* Task to complete:
The data below holds a line containing "Viewport: 1550px width, 784px height." and a line containing "Given: Toggle Create Cross Reference option"; please quote exactly those two lines and every line between them, and nothing else.

* Source information:
---+---
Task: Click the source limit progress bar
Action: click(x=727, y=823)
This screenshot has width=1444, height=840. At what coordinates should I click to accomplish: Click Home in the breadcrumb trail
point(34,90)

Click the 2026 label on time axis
---+---
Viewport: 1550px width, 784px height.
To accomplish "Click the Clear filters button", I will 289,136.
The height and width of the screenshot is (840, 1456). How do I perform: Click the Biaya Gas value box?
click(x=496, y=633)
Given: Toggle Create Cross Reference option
---+---
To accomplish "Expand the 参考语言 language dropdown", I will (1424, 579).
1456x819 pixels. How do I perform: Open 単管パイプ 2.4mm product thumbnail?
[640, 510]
---+---
* Exercise output:
Viewport: 1550px width, 784px height.
To accomplish "Click the Clear filters button", I will 289,136.
The height and width of the screenshot is (840, 1456). How do I perform: Click the Biaya Gas value box?
click(x=496, y=633)
Given: Toggle Create Cross Reference option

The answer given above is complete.